Exercise 1: Rewrite the listing from the line that contains "Open the Hello Customer app selector" through the line that contains "tap(124, 327)", switching "Turn on" to "Enable" and leaving everything else unchanged. Omit the pictures.

── Passage to read

Still doing good "business" on these badboys Phil :lol: , I got one of the first 3 sets of these and only recently have I really seen it in action as my girlfriend has been driving it a bit and it makes such a difference  .

Great mod, ticks all the boxes: free, looks good and improves safety (especially with tinted or flyeeye'd rear lights)

Cheers buddy

Charlie


----------



## Bikerz (Aug 23, 2008)

All 4 times Ive been too late when I log on in morning [smiley=bigcry.gif] . I think I should get a set for effort :wink:


----------



## bobbobb (Dec 24, 2008)

Bikerz said:


> All 4 times Ive been too late when I log on in morning [smiley=bigcry.gif] . I think I should get a set for effort :wink:


you possibly should for that post but have to be fair m8 and its been a lot more than 4 times to be fair

i will of course post when or if i get some more.

────
── Extracted records

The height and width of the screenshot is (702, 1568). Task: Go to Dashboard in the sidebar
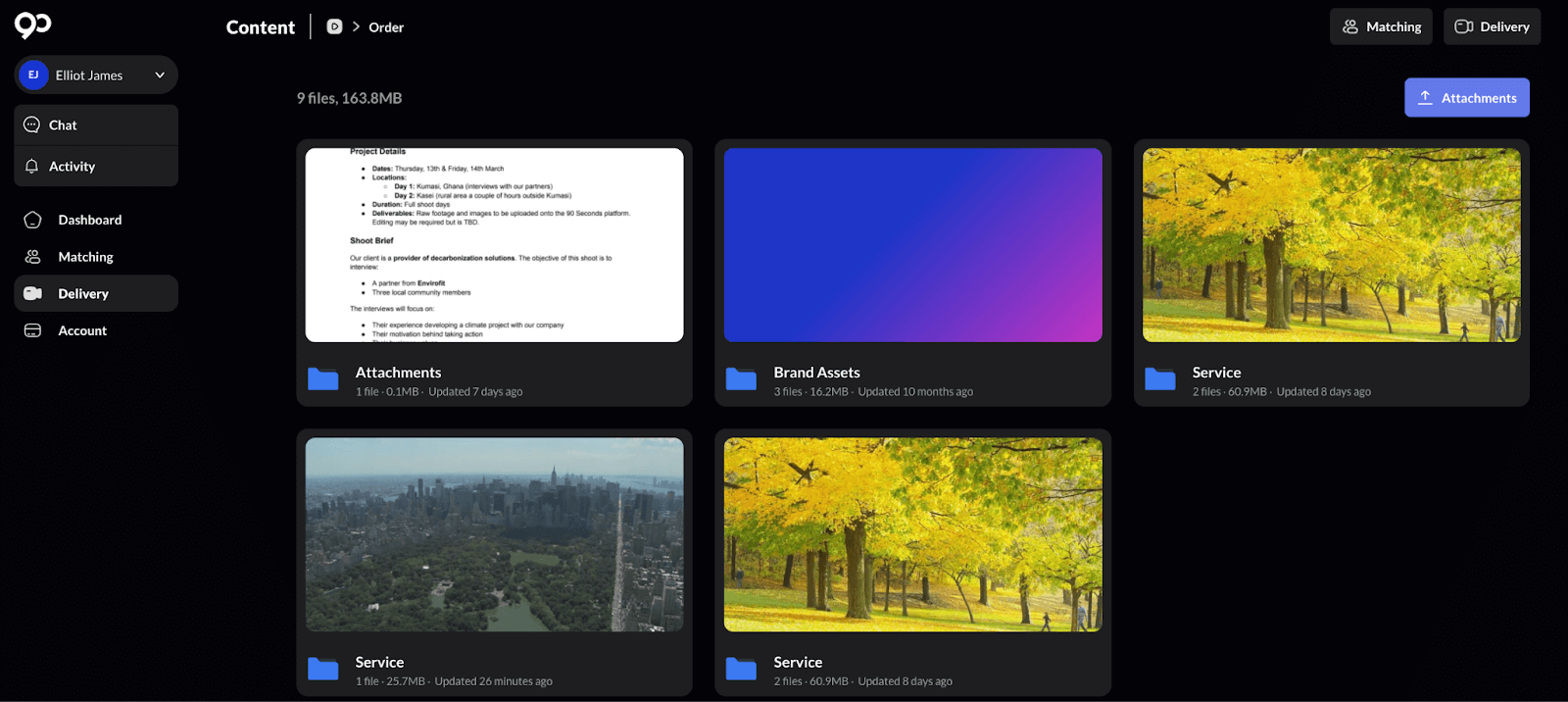[x=89, y=220]
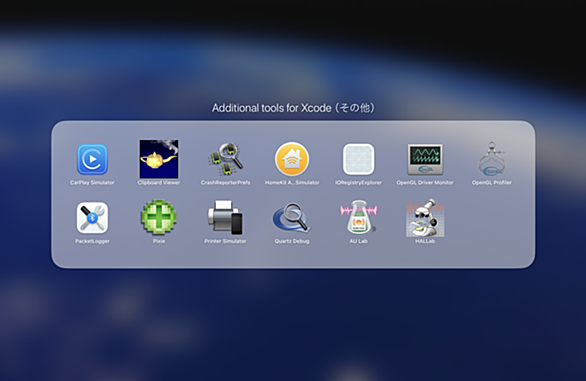Image resolution: width=586 pixels, height=381 pixels.
Task: Open the CarPlay Simulator app
Action: coord(92,160)
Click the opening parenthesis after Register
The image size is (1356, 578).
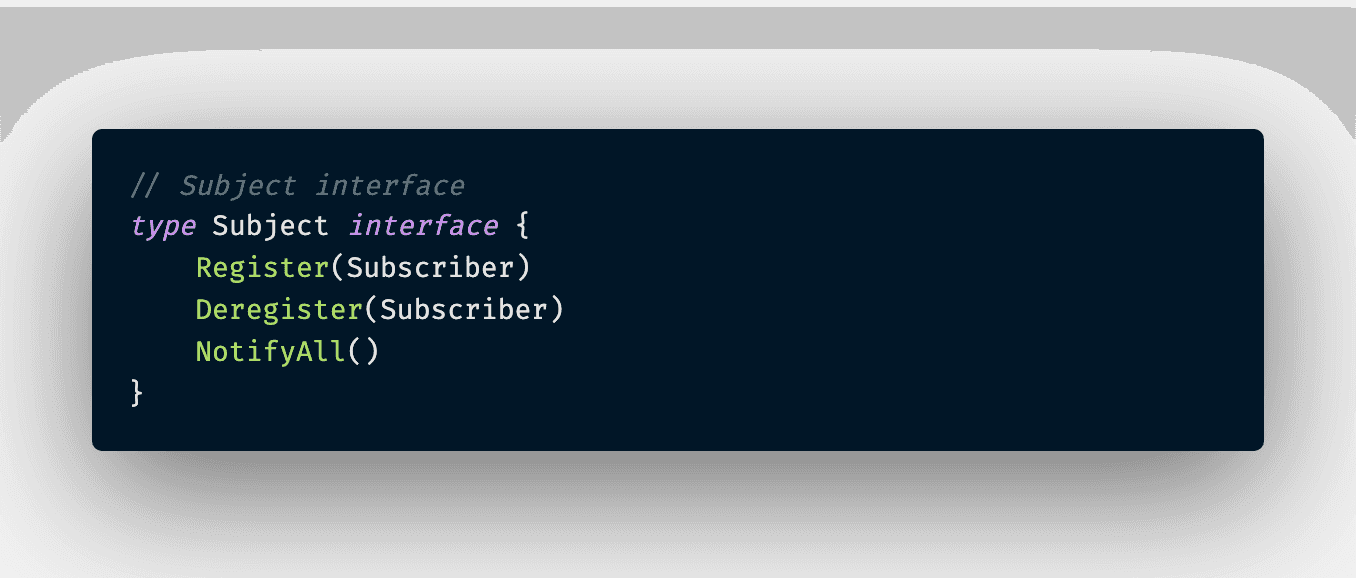pos(338,269)
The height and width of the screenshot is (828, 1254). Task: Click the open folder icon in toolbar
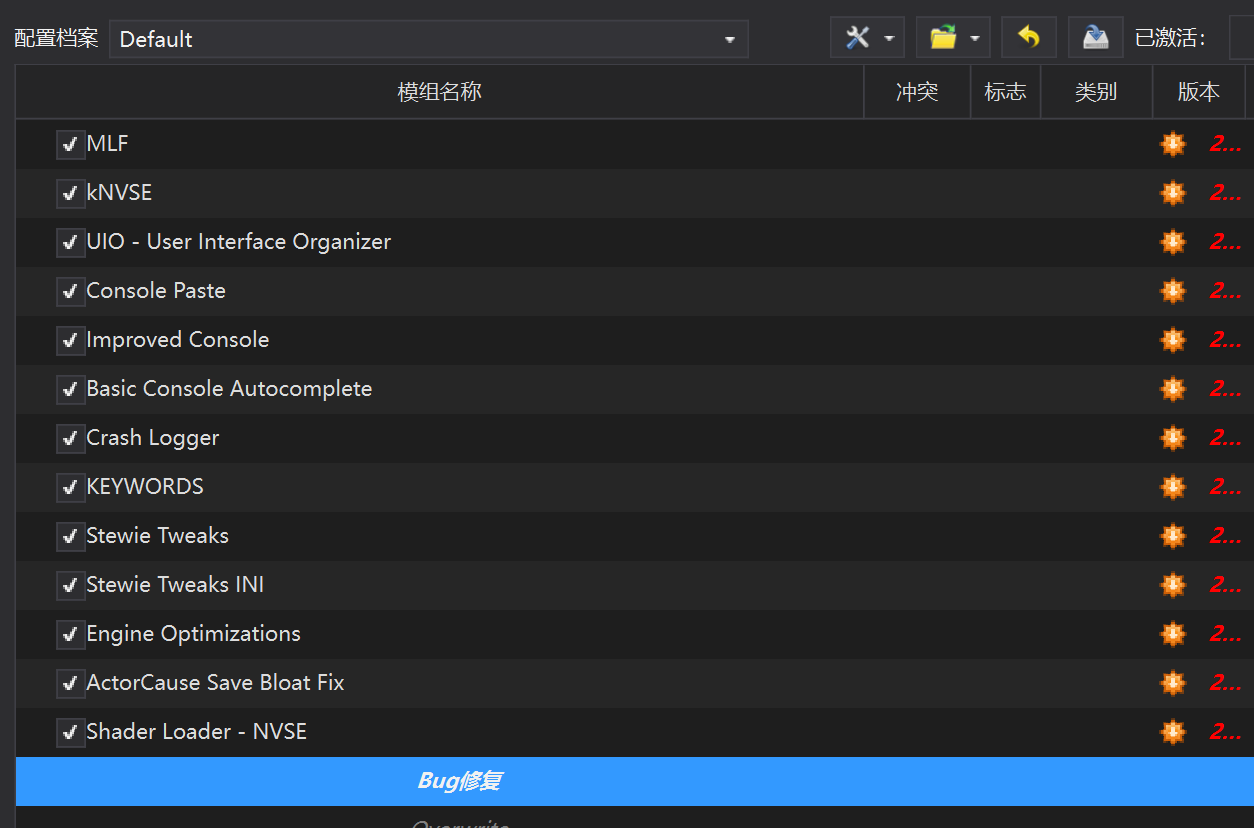click(x=942, y=38)
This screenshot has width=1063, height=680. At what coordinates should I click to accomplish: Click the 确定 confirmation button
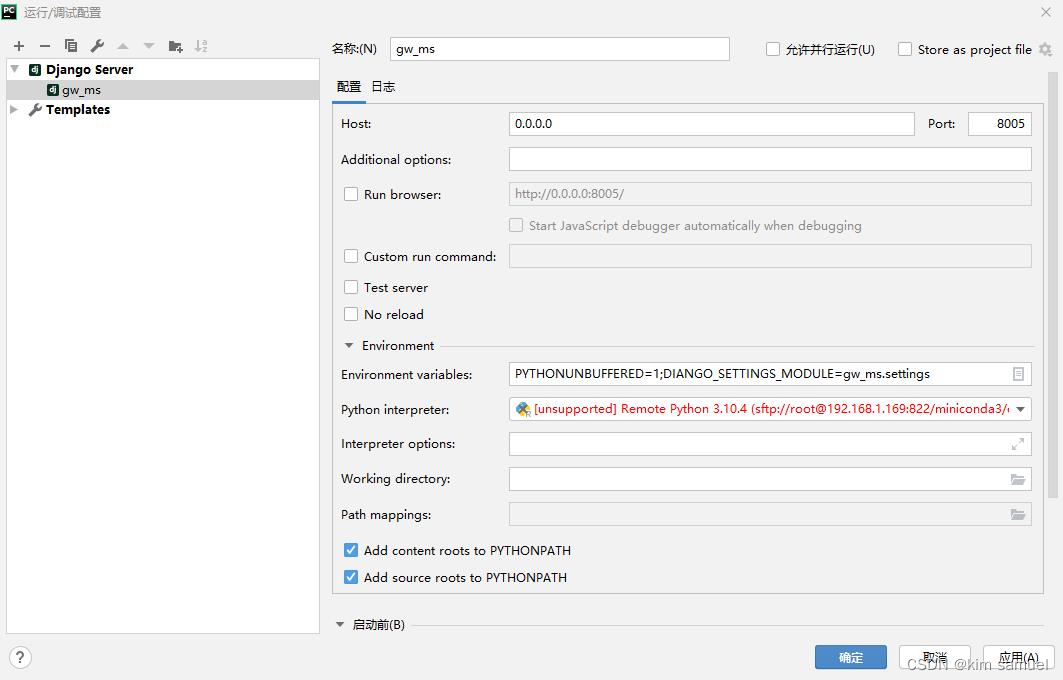850,657
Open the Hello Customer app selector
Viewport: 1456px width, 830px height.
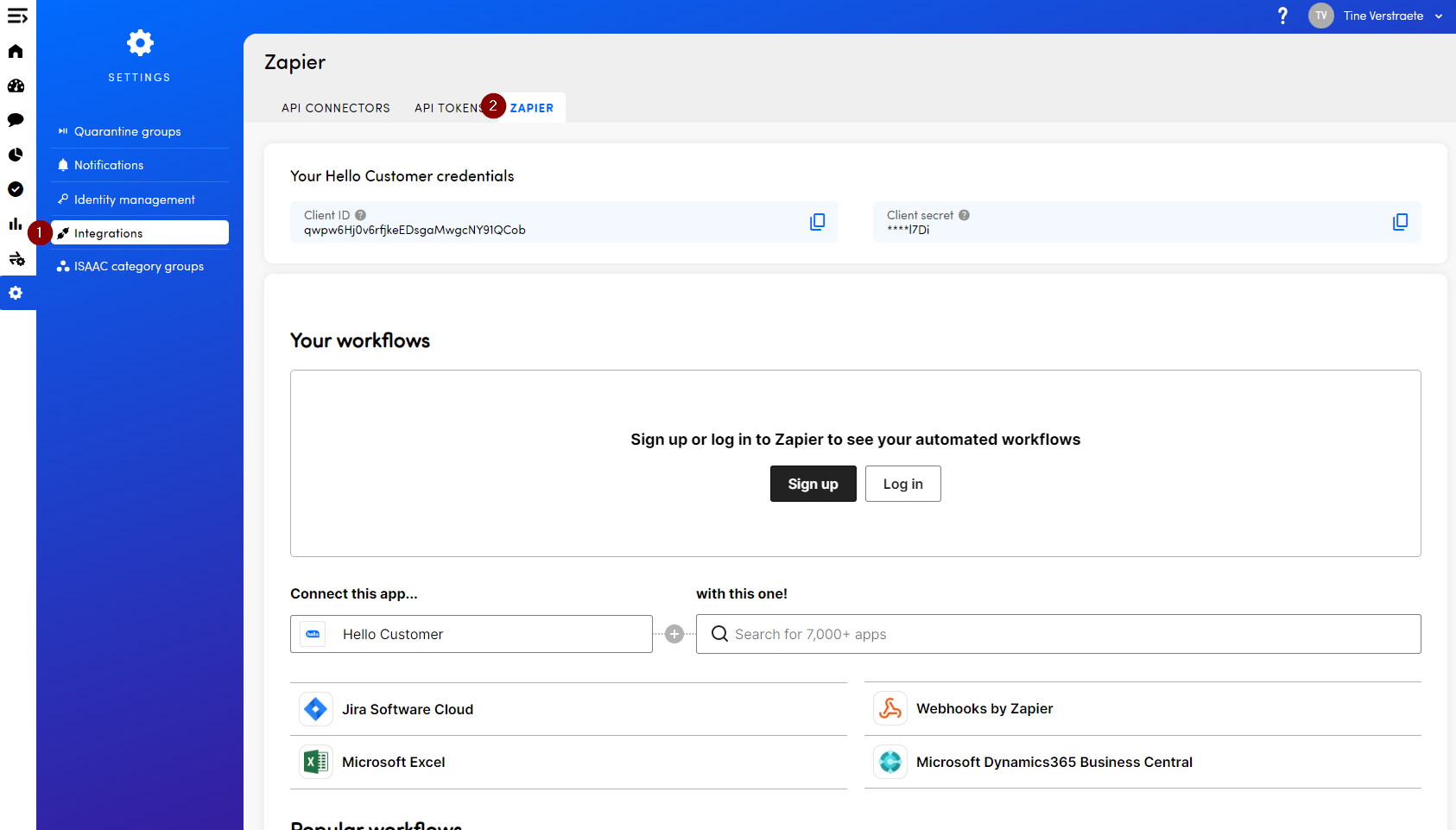pyautogui.click(x=472, y=634)
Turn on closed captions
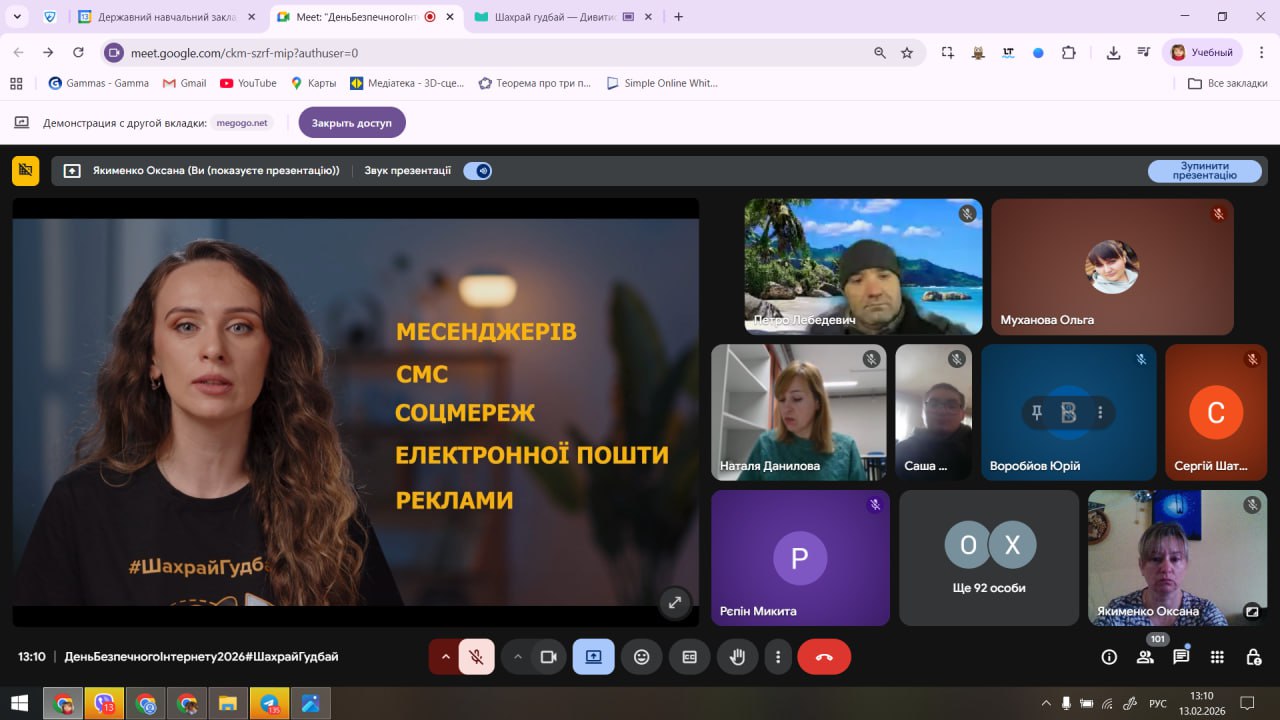 pos(689,657)
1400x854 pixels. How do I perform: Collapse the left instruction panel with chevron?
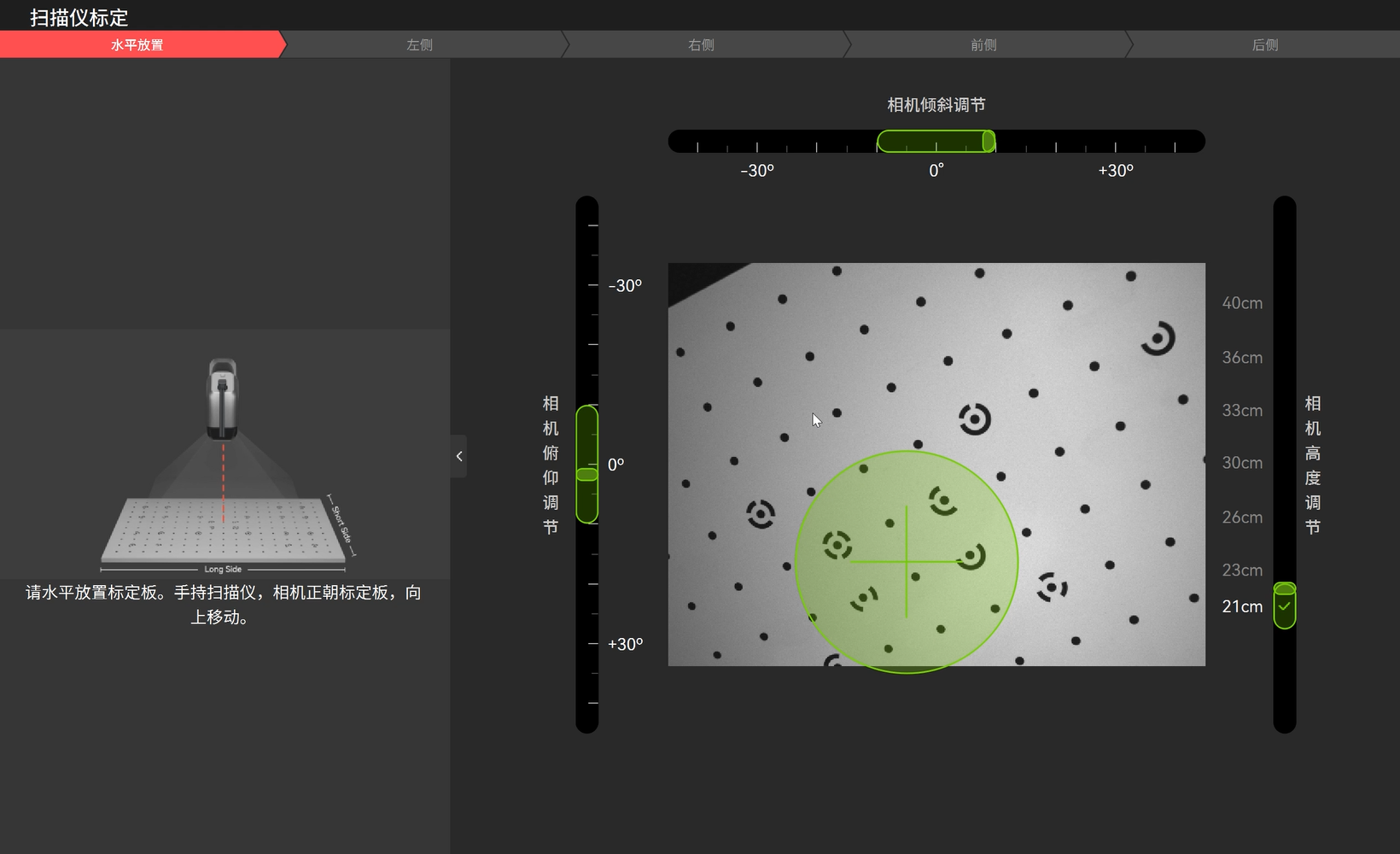(x=459, y=456)
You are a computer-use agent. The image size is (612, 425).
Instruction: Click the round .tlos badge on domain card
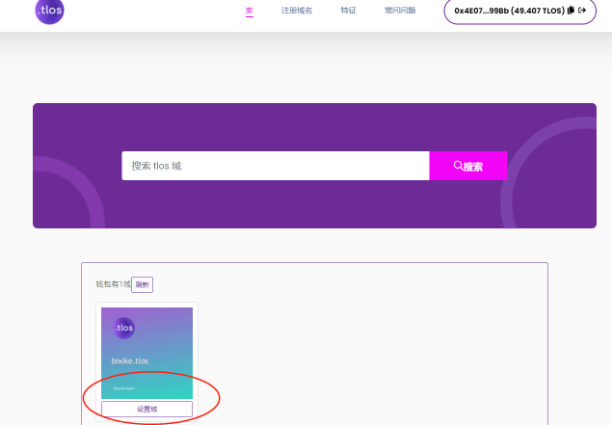tap(124, 327)
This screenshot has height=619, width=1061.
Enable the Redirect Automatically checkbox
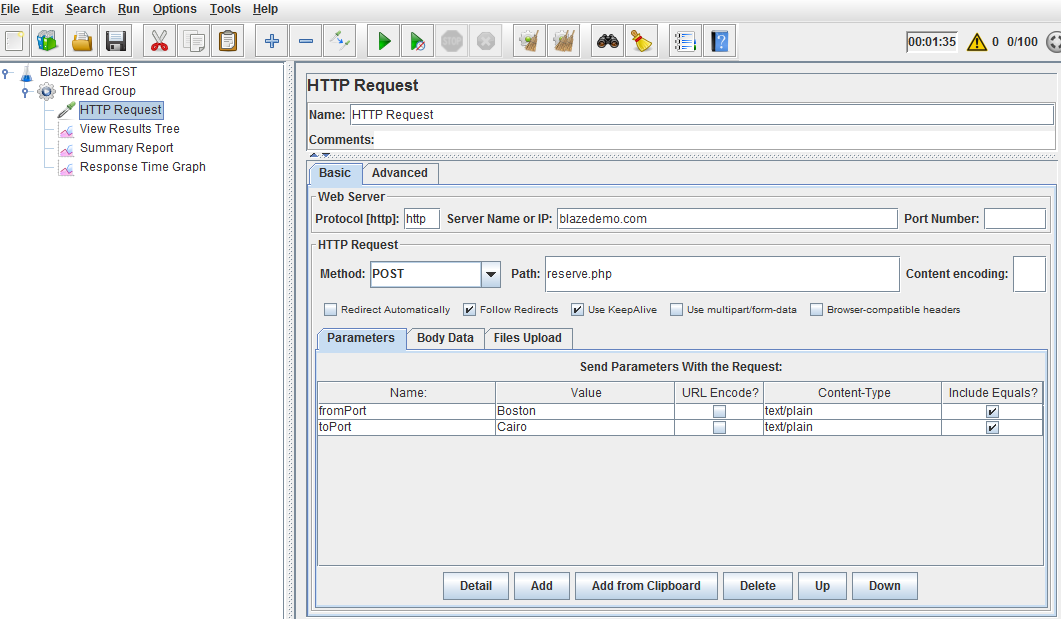click(331, 310)
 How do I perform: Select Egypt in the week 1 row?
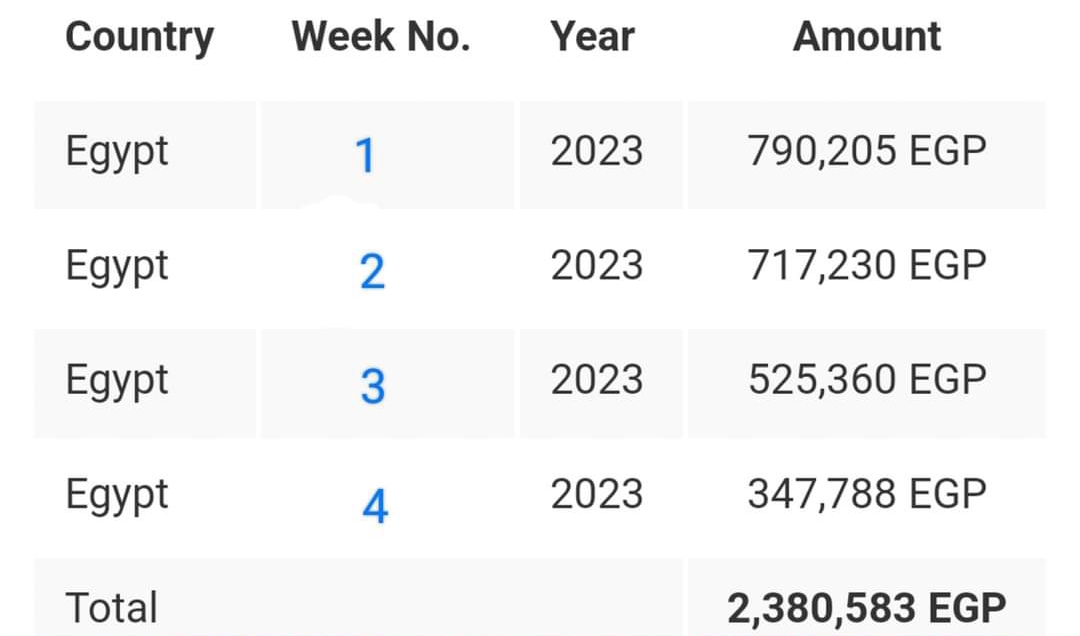coord(117,153)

────

Exercise 2: Using the forum thread, decide whether each statement is true: (a) Charlie's girlfriend has been driving the car. (b) Bikerz says he was too late three times. (c) Charlie describes the mod as free. Answer yes or no for each and quote the deciding words.

Reply 1:
Open the Hello Customer app selector
Viewport: 1456px width, 830px height.
pyautogui.click(x=472, y=634)
Enable closed captions
 pos(689,657)
1400x854 pixels. How do I perform: Collapse the left instruction panel with chevron?
(x=459, y=456)
You are a computer-use agent. The image size is (612, 425).
Instruction: Click the round .tlos badge on domain card
tap(124, 327)

Reply 2:
(a) Yes: "my girlfriend has been driving it a bit"
(b) No: "All 4 times Ive been too late when I log on in morning"
(c) Yes: "free, looks good and improves safety"